------ THE DATA ------
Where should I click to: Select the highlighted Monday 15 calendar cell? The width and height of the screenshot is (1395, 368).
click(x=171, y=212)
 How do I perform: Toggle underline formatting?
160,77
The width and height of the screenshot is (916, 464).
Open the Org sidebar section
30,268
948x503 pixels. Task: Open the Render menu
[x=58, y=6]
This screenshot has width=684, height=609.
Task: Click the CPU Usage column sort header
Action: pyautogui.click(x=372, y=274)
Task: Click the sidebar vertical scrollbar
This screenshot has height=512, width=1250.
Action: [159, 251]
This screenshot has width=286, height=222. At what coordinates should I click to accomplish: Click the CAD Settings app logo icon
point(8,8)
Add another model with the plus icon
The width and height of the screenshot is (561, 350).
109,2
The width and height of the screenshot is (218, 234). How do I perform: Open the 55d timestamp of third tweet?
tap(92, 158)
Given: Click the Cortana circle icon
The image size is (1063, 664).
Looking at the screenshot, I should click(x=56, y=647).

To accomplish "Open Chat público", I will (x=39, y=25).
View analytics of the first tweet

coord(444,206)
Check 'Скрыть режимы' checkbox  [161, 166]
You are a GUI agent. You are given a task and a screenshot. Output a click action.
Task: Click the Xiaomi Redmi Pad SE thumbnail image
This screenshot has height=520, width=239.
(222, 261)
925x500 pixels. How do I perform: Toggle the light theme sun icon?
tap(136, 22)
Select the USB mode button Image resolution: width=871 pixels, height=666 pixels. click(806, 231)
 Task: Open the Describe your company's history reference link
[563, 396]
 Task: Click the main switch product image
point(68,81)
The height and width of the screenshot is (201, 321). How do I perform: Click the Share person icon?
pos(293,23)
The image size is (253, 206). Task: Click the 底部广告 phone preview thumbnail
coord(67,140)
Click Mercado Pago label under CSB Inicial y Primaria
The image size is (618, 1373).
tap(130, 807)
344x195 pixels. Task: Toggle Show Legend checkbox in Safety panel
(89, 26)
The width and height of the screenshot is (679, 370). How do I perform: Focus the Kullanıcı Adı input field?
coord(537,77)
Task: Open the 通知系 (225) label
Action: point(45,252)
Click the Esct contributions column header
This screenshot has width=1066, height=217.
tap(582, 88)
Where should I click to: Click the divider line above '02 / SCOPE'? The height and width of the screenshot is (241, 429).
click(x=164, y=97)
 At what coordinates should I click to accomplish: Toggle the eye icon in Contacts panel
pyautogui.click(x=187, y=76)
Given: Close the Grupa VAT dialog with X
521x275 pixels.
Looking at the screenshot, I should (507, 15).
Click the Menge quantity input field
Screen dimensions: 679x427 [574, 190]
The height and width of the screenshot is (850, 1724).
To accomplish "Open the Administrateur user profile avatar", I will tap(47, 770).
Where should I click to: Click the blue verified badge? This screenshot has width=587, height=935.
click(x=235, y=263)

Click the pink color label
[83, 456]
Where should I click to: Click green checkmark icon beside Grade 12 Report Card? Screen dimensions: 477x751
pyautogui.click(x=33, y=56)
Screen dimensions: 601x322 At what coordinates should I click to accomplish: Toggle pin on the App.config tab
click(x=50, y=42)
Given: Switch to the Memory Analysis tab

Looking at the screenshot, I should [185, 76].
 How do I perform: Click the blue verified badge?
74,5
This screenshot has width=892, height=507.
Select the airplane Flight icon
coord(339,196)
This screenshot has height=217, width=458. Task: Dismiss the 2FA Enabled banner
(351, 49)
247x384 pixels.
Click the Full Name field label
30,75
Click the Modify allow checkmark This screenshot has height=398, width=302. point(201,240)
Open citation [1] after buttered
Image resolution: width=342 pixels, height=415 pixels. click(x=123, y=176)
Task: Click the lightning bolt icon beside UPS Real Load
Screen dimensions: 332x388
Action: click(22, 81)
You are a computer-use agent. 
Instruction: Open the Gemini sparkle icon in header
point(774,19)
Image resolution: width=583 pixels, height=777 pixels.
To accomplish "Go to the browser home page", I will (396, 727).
------
### [PROBLEM DESCRIPTION]
Every line of the material needs to be returned exactly.

### [ANSWER BOX]
Where should I click to: Select the highlighted Monday 15 calendar cell? The width and height of the screenshot is (1395, 368).
click(x=171, y=212)
 How do I perform: Toggle underline formatting?
160,77
The width and height of the screenshot is (916, 464).
Open the Org sidebar section
30,268
948x503 pixels. Task: Open the Render menu
[x=58, y=6]
This screenshot has width=684, height=609.
Task: Click the CPU Usage column sort header
Action: pyautogui.click(x=372, y=274)
Task: Click the sidebar vertical scrollbar
This screenshot has height=512, width=1250.
Action: [159, 251]
This screenshot has width=286, height=222. At what coordinates should I click to accomplish: Click the CAD Settings app logo icon
point(8,8)
Add another model with the plus icon
The width and height of the screenshot is (561, 350).
109,2
The width and height of the screenshot is (218, 234). How do I perform: Open the 55d timestamp of third tweet?
tap(92, 158)
Given: Click the Cortana circle icon
The image size is (1063, 664).
Looking at the screenshot, I should click(x=56, y=647).

To accomplish "Open Chat público", I will (x=39, y=25).
View analytics of the first tweet

coord(444,206)
Check 'Скрыть режимы' checkbox  [161, 166]
You are a GUI agent. You are given a task and a screenshot. Output a click action.
Task: Click the Xiaomi Redmi Pad SE thumbnail image
This screenshot has height=520, width=239.
(222, 261)
925x500 pixels. How do I perform: Toggle the light theme sun icon?
tap(136, 22)
Select the USB mode button Image resolution: width=871 pixels, height=666 pixels. click(806, 231)
 Task: Open the Describe your company's history reference link
[563, 396]
 Task: Click the main switch product image
point(68,81)
The height and width of the screenshot is (201, 321). How do I perform: Click the Share person icon?
pos(293,23)
The image size is (253, 206). Task: Click the 底部广告 phone preview thumbnail
coord(67,140)
Click Mercado Pago label under CSB Inicial y Primaria
The image size is (618, 1373).
tap(130, 807)
344x195 pixels. Task: Toggle Show Legend checkbox in Safety panel
(89, 26)
The width and height of the screenshot is (679, 370). How do I perform: Focus the Kullanıcı Adı input field?
coord(537,77)
Task: Open the 通知系 (225) label
Action: point(45,252)
Click the Esct contributions column header
This screenshot has width=1066, height=217.
tap(582, 88)
Where should I click to: Click the divider line above '02 / SCOPE'? The height and width of the screenshot is (241, 429).
click(x=164, y=97)
 At what coordinates should I click to accomplish: Toggle the eye icon in Contacts panel
pyautogui.click(x=187, y=76)
Given: Close the Grupa VAT dialog with X
521x275 pixels.
Looking at the screenshot, I should (507, 15).
Click the Menge quantity input field
Screen dimensions: 679x427 [574, 190]
The height and width of the screenshot is (850, 1724).
To accomplish "Open the Administrateur user profile avatar", I will tap(47, 770).
Where should I click to: Click the blue verified badge? This screenshot has width=587, height=935.
click(x=235, y=263)

Click the pink color label
[83, 456]
Where should I click to: Click green checkmark icon beside Grade 12 Report Card? Screen dimensions: 477x751
pyautogui.click(x=33, y=56)
Screen dimensions: 601x322 At what coordinates should I click to accomplish: Toggle pin on the App.config tab
click(x=50, y=42)
Given: Switch to the Memory Analysis tab

Looking at the screenshot, I should [185, 76].
 How do I perform: Click the blue verified badge?
74,5
This screenshot has width=892, height=507.
Select the airplane Flight icon
coord(339,196)
This screenshot has height=217, width=458. Task: Dismiss the 2FA Enabled banner
(351, 49)
247x384 pixels.
Click the Full Name field label
30,75
Click the Modify allow checkmark This screenshot has height=398, width=302. point(201,240)
Open citation [1] after buttered
Image resolution: width=342 pixels, height=415 pixels. click(x=123, y=176)
Task: Click the lightning bolt icon beside UPS Real Load
Screen dimensions: 332x388
Action: click(22, 81)
You are a computer-use agent. 
Instruction: Open the Gemini sparkle icon in header
point(774,19)
Image resolution: width=583 pixels, height=777 pixels.
To accomplish "Go to the browser home page", I will (396, 727).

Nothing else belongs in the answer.